Documento de origen:
========================

El libro ha sido traducido al español recientemente por Mariano Martín y publicado en la editorial La Biblioteca del Laberinto. Sin poder comparar con el original rumano, se observa no obstante el minucioso trabajo del traductor para trasladar con exactitud y elegancia las palabras del autor y abrirnos las puertas al mundo de una obra de originalidad innegable. Cabe destacar también la introducción al libro en la que Mariano Martín nos ofrece una erudita presentación del autor y su obra.

========================

Datos proporcionados:
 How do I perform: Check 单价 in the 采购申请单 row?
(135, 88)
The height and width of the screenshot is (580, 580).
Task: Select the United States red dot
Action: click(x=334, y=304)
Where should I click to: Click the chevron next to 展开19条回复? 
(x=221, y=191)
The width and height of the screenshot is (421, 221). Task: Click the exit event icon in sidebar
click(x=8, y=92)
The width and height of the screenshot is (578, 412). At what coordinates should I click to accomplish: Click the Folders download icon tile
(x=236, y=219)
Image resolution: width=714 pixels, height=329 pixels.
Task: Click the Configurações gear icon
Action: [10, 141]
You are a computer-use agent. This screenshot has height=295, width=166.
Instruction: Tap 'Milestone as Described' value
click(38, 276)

========================

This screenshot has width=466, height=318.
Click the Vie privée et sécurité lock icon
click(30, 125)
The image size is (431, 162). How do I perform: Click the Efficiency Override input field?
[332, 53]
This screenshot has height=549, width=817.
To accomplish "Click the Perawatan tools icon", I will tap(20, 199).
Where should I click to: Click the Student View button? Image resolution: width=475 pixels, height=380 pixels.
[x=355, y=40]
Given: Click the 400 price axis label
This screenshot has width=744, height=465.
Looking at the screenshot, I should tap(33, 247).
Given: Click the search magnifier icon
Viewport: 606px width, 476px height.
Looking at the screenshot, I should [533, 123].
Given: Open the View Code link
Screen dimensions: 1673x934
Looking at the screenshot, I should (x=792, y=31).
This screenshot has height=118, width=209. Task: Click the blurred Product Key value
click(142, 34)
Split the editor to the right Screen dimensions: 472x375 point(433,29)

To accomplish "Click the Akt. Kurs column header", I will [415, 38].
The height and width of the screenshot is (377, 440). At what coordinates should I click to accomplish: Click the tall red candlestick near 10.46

========================

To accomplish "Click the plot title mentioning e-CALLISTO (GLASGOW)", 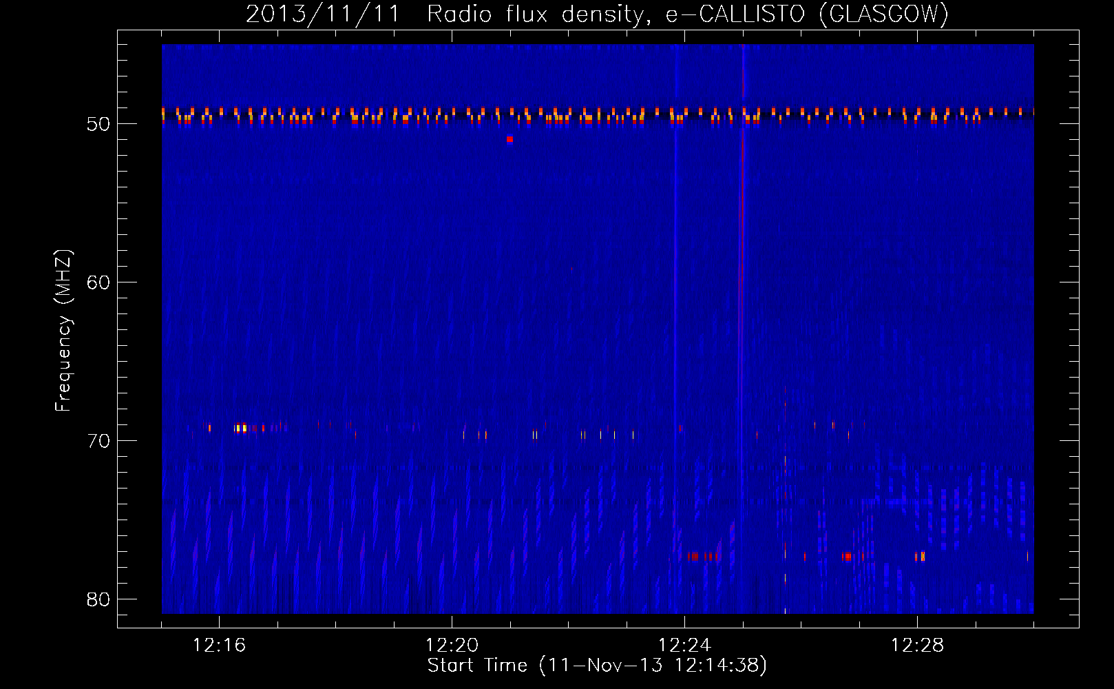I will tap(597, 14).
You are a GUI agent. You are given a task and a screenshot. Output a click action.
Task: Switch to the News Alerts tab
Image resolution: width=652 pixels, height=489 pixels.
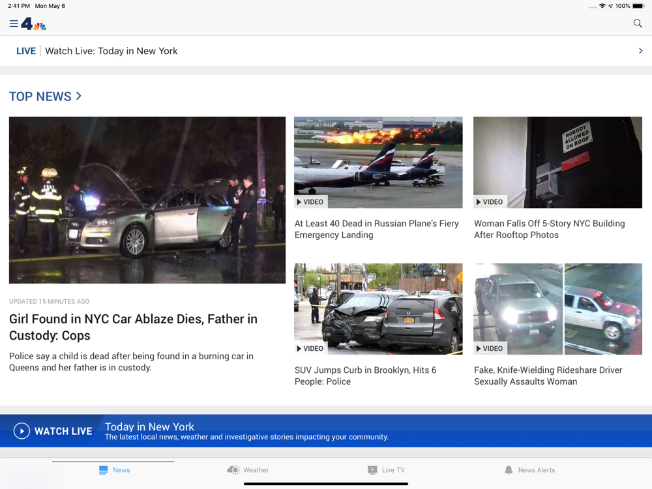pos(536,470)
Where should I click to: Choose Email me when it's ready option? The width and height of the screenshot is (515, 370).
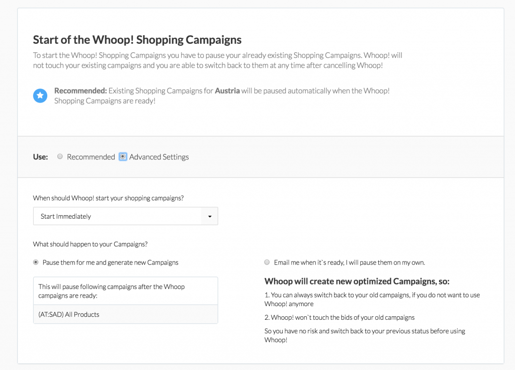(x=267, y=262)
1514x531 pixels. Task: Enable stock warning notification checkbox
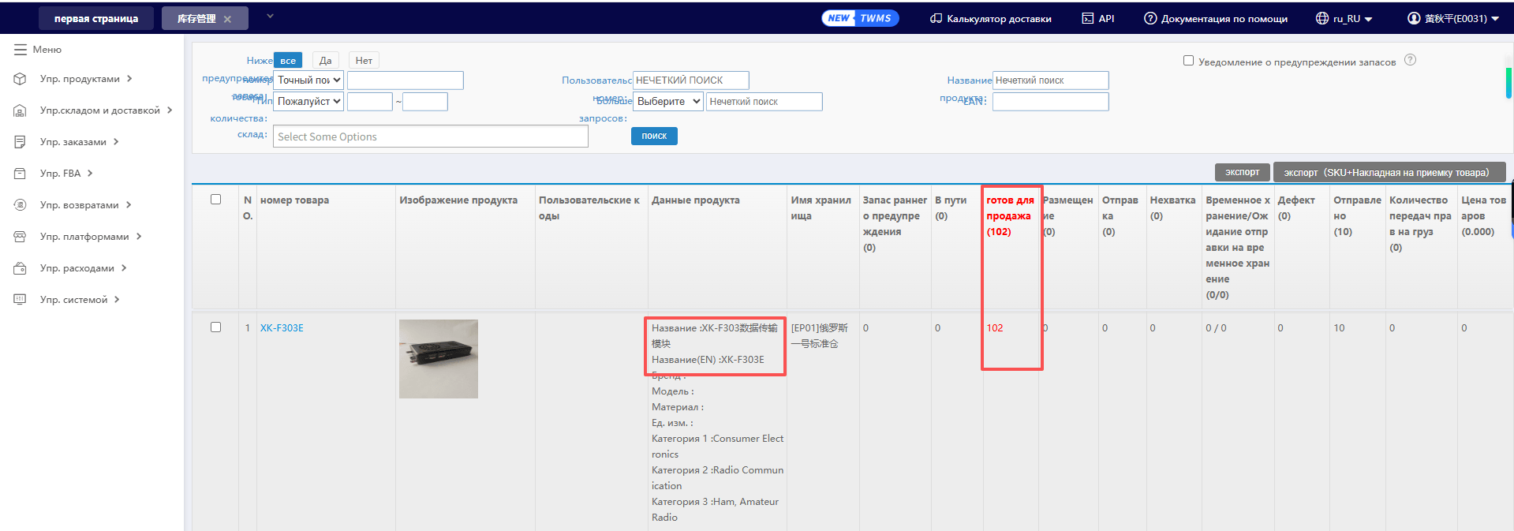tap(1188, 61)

========================

Enunciado de la tarea:
Reescribe como lista el párrafo del documento de origen que empieza con «El libro ha sido traducido» y conserva sus datos principales.

Solución del problema:
- Mariano Martín tradujo recientemente el libro al español, y lo publicó la editorial La Biblioteca del Laberinto.
- Aunque no se puede comparar con el original rumano, se aprecia el minucioso trabajo del traductor, que traslada con exactitud y elegancia las palabras del autor.
- La traducción abre las puertas a una obra de originalidad innegable.
- Destaca la introducción de Mariano Martín, que ofrece una erudita presentación del autor y su obra.